Os relatos colhidos por pesquisadores do Ibope apontam que muitos familiares se recusam a aceitar a doença, outra explicação para a demora de procurar um médico. A psiquiatra mineira observa que ainda existe a associação da esquizofrenia com o estereótipo de louco, que por muito tempo foi deixado à margem da sociedade. “Mas isso tem mudado. Todos os projetos terapêuticos hoje são pensados no sentido de incluir o paciente no vínculo social e familiar, diferentemente do que ocorria há 20 anos, quando ele era excluído com longas internações”, comenta. Gilda destaca que a estadia no hospital é importante, mas apenas em períodos de crise.
Apoio afetivo
A mãe de Rodrigo Mesquita também passou pela fase de não aceitação. “Fiquei quase um ano de mal com a vida. Não conseguia aceitar que um filho com um futuro brilhante, de uma hora para outra, visse tudo desmoronar”, conta. Até que Vera se deu conta de que o filho dependia dela para se tratar e deu a volta por cima. Não pôde abandonar o trabalho, mas ficou sempre à frente do tratamento. “A vontade era tanta de ver ele bem que resolvi correr atrás. Li muito sobre a doença e encontrei os melhores médicos”, conta.
Para Gilda Paolielo, o vínculo da família com o tratamento é fundamental. “Costumo falar que o psiquiatra consegue muito pouco sozinho. Então, desde o primeiro momento, a gente ajuda a família a entender as ‘esquisitices’ do paciente com esquizofrenia e orienta como ela deve lidar com isso”, pontua. Gilda reforça que os parentes não podem deixar de estimular o paciente a se tratar, porque, como ele perde o senso crítico, não acha que está doente e acredita fervorosamente nas alucinações. “A família precisa de um bom suporte, porque não é fácil lidar com o paciente. Tem que ter orientação médica e receber visitas domiciliares de um assistente social. É tudo muito angustiante.”

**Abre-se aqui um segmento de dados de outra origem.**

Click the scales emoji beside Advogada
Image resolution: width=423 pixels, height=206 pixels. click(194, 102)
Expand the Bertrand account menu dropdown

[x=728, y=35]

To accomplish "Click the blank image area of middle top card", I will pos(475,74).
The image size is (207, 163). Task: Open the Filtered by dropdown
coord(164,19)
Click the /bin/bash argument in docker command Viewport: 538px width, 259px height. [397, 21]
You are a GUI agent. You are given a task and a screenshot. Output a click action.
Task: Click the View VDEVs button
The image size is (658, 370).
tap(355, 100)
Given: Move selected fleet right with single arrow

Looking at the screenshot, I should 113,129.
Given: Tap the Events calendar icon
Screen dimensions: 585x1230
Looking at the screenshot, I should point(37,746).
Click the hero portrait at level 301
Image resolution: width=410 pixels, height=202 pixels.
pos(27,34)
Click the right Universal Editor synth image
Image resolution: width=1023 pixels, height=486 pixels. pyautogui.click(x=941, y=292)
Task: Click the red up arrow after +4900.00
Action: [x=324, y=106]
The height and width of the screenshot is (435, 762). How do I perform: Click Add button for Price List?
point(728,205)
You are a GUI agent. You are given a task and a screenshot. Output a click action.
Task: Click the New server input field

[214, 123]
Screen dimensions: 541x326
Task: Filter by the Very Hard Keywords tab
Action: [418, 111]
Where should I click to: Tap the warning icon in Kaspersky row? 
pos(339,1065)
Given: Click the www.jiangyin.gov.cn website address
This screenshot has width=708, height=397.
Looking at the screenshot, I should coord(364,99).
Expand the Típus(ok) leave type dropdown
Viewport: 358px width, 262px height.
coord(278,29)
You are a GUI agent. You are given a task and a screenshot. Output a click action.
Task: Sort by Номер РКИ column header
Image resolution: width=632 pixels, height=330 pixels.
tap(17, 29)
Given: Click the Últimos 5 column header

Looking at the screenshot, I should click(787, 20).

Os parentes ouvidos pelo Ibope revelam outra dificuldade: a financeira. A doença acaba tendo um forte impacto sobre as finanças da família, já que muitos cuidadores largam o emprego. Sem falar que o paciente também deixa de contribuir. “As políticas de saúde do governo são importantíssimas. Nos Estados Unidos, o cuidador tem autorização para se afastar do trabalho para cuidar do paciente, mas aqui não existe isso. Se a pessoa tira licença, é sem remuneração. Isso tem que ser mudado, pois é um absurdo”, opina a psiquiatra mineira. O tratamento de esquizofrenia não fica por menos de R$ 1 mil por mês.
Vera diz que convive muito bem com a doença do filho. “Aprendi a lidar com o Rodrigo. Interpreto o olhar dele, se está agressivo nem me aproximo. Sei a hora de conversar e de me calar. Quando ele muda de comportamento, corro para o psiquiatra”, conta. Certa de que o apoio da família é fundamental, a aposentada revela, feliz, que os parentes se uniram ainda mais para enfrentar a esquizofrenia. É uma alegria quando ela, o filho, a neta e três bisnetos se encontram para bater papo.